_What is being asked:_ Within the material below, how many lines carry the word "options"? State only the number.
(Data for this task Opens)
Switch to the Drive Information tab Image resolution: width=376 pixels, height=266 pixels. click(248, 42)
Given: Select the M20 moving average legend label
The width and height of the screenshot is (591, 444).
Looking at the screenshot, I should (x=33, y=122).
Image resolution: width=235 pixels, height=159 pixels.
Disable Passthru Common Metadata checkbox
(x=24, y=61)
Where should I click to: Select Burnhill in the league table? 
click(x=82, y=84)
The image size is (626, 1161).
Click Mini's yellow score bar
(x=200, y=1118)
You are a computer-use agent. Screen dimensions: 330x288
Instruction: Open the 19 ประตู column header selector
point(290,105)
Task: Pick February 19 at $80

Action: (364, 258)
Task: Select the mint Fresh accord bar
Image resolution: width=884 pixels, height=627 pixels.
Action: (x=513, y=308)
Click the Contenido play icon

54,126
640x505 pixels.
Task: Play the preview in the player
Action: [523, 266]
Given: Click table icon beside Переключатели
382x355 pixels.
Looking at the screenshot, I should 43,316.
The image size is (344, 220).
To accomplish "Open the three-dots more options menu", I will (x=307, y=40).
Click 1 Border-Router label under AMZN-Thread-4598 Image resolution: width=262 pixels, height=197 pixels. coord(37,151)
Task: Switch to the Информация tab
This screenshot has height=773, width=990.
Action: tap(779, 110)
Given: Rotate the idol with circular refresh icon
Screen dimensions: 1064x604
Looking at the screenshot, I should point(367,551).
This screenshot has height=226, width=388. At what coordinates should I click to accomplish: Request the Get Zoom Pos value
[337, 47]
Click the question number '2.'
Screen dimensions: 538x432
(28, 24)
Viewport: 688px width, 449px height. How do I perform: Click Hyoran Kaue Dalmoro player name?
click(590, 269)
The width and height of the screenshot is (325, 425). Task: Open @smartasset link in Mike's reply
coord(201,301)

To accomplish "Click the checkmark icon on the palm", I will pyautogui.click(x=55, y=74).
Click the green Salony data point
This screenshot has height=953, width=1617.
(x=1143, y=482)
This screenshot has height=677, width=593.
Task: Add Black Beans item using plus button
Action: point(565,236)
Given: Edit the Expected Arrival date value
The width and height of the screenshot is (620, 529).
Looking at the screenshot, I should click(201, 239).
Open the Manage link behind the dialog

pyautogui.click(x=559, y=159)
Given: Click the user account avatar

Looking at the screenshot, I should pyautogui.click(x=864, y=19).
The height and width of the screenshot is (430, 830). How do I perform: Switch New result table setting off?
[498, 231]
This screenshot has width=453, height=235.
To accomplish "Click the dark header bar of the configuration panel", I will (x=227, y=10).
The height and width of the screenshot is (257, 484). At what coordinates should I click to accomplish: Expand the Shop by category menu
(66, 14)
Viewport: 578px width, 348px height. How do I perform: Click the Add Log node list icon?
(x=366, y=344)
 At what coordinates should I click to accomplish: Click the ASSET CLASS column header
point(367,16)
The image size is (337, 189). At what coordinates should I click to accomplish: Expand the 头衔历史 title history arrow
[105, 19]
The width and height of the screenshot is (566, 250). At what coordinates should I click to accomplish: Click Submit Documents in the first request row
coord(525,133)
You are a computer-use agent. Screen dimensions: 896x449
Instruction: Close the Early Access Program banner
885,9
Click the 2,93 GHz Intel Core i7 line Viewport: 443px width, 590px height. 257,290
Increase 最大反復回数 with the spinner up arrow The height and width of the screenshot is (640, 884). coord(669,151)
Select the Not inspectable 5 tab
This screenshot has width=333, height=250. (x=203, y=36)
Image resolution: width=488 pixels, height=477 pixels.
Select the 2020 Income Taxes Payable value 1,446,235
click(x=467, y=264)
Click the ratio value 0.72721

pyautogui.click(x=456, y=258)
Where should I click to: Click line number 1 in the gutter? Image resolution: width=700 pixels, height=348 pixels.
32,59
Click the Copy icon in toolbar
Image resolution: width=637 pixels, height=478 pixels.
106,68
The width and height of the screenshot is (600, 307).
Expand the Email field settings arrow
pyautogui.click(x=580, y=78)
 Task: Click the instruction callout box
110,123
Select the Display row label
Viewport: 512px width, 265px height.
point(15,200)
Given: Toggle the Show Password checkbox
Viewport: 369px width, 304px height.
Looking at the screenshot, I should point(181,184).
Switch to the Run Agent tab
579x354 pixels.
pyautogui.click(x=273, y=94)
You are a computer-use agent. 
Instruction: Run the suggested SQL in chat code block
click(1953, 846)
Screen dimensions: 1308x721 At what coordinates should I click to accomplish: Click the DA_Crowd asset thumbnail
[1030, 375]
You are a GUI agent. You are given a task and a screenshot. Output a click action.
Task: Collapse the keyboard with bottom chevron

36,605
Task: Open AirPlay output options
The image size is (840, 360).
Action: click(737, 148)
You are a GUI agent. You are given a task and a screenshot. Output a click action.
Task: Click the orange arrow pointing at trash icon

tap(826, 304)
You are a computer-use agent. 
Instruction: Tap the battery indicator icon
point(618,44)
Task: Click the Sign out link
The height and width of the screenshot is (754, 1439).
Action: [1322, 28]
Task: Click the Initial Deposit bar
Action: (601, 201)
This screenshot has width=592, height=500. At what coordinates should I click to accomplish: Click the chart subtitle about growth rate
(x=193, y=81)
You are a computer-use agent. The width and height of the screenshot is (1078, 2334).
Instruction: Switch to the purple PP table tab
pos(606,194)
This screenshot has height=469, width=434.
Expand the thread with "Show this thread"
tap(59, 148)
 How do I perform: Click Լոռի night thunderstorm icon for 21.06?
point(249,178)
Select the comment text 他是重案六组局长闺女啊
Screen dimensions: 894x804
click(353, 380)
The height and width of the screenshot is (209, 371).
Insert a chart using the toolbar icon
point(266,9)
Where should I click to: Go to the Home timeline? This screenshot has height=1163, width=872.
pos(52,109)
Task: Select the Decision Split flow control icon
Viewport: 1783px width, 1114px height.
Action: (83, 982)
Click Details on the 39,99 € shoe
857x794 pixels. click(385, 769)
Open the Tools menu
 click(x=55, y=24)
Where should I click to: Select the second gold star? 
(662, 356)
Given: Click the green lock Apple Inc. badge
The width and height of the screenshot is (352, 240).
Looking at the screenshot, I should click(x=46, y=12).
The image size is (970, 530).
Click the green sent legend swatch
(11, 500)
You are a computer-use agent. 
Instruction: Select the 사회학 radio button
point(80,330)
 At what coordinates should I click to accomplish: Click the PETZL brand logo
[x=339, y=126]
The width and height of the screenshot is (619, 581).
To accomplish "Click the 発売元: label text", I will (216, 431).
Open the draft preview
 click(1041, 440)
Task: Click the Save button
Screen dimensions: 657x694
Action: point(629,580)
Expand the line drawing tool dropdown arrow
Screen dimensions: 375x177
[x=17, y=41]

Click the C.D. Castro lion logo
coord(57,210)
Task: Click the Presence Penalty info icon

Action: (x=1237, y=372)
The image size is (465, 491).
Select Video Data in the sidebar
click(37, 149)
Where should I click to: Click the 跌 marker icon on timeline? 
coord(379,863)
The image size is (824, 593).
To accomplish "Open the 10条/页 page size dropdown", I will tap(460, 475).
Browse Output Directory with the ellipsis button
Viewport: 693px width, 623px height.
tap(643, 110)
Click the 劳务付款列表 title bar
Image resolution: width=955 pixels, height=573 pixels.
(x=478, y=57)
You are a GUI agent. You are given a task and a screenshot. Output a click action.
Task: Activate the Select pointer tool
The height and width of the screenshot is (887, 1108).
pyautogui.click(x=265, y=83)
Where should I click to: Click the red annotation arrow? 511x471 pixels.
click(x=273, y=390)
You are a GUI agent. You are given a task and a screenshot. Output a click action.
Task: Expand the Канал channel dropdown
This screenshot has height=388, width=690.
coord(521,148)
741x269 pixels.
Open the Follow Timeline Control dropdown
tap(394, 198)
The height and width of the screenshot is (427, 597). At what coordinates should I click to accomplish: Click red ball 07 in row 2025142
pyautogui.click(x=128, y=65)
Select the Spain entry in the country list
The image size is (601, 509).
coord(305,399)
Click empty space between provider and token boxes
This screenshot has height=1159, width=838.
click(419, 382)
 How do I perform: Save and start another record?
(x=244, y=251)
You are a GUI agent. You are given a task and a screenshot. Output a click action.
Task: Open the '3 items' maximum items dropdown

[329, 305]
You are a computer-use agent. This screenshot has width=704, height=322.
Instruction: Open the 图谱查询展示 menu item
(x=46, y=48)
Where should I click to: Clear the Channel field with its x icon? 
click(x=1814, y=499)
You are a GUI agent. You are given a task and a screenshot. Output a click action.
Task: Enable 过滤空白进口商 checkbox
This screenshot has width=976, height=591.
(Data for this task Closes)
_Exercise output:_ 2